#### [STATED EXERCISE A]
In the patent excerpt on the concrete mixing drum, which reference character designates the cleaning system?

--- Start DOCUMENT EXTRACT ---

FIG. 2 illustrates the interior cavity of the mixing drum on the truck of FIG. 1, which includes a helical flight for mixing concrete and wherein an embodiment of a cleaning system constructed in accordance with the present disclosure is operatively associated with the helical flight;

FIG. 3 is a cross-sectional view of the helical flight, taken along line 33 of FIG. 2, illustrating an embodiment of the cleaning system of the present disclosure in an unexpanded condition;

FIG. 4 is a cross-sectional view of the helical flight, taken along line 33 of FIG. 2, illustrating the cleaning system of FIG. 3 in an expanded condition to dislodge concrete accumulated thereon;

FIG. 5 is a cross-sectional view of the helical flight which includes a weeping hose for spraying fluid to assist in the removal of concrete;

FIG. 6 is a perspective view in cross-section of the helical flight of FIG. 5 illustrating the weeping hose attached to the fin associated with the radially inner end of the flight;

FIG. 7 is a cross-sectional view of the closed end of the mixing drum illustrating exemplary connections which facilitate operation of the cleaning system of the subject invention;

FIG. 8 is a cross-sectional view of a helical flight which includes an alternative embodiment of the cleaning system in an unexpanded condition; and

FIG. 9 is a cross-sectional view of the cleaning system shown in FIG. 8 in an expanded condition.

These and other features of the system constructed in accordance with the present disclosure will become more readily apparent to those having ordinary skill in the art from the following detailed description of the exemplary and presently preferred embodiments.

DETAILED DESCRIPTION OF THE PREFERRED EMBODIMENTS

Concrete mixing drums are illustrated and discussed hereafter for purposes of illustrating and describing the advantageous features of an apparatus constructed in accordance with the present disclosure. However, the exemplary apparatus may fully function as advantageously in similar circumstances, such as for removing a viscous substance or substance made solid by coalescence from a vessel having interior ribs, flights, baffles, or wherein removal of a substance is otherwise problematic.

Referring to the drawings, FIG. 1 illustrates a ready mix truck 14 having a chassis 15 and a rotatable mixing drum 12 that includes the cleaning system of the subject invention which is generally designated by the reference character 10. It should be understood that truck 14 is intended to be representative of a wide variety of trucks used for mixing and delivering concrete to job sites, and generally includes means operable with drum 12 for causing drum 12 to rotate in either a clockwise or counterclockwise direction about a drum axis 16.

--- End DOCUMENT EXTRACT ---

#### [STATED EXERCISE B]
From the rows that follow, list as a numbered list everything from the row containing "Homepage (589, 584)" down to the row containing "Kontakt (1035, 22)", omitting any blank lines.

--- Start DATA SHOWN ---

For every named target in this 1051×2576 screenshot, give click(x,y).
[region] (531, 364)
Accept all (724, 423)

--- End DATA SHOWN ---
--- Start DATA SHOWN ---

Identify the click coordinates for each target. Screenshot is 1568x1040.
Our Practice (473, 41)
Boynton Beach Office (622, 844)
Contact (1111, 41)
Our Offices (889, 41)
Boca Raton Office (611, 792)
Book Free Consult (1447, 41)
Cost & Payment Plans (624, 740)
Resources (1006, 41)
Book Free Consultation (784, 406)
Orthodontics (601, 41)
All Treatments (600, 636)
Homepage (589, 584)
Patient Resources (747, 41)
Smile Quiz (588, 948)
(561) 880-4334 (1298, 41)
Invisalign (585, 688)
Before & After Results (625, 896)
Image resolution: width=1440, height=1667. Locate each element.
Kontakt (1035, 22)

--- End DATA SHOWN ---

#### [OUTPUT A]
The reference character 10.

#### [OUTPUT B]
1. Homepage (589, 584)
2. Patient Resources (747, 41)
3. Smile Quiz (588, 948)
4. (561) 880-4334 (1298, 41)
5. Invisalign (585, 688)
6. Before & After Results (625, 896)
7. Image resolution: width=1440, height=1667. Locate each element.
8. Kontakt (1035, 22)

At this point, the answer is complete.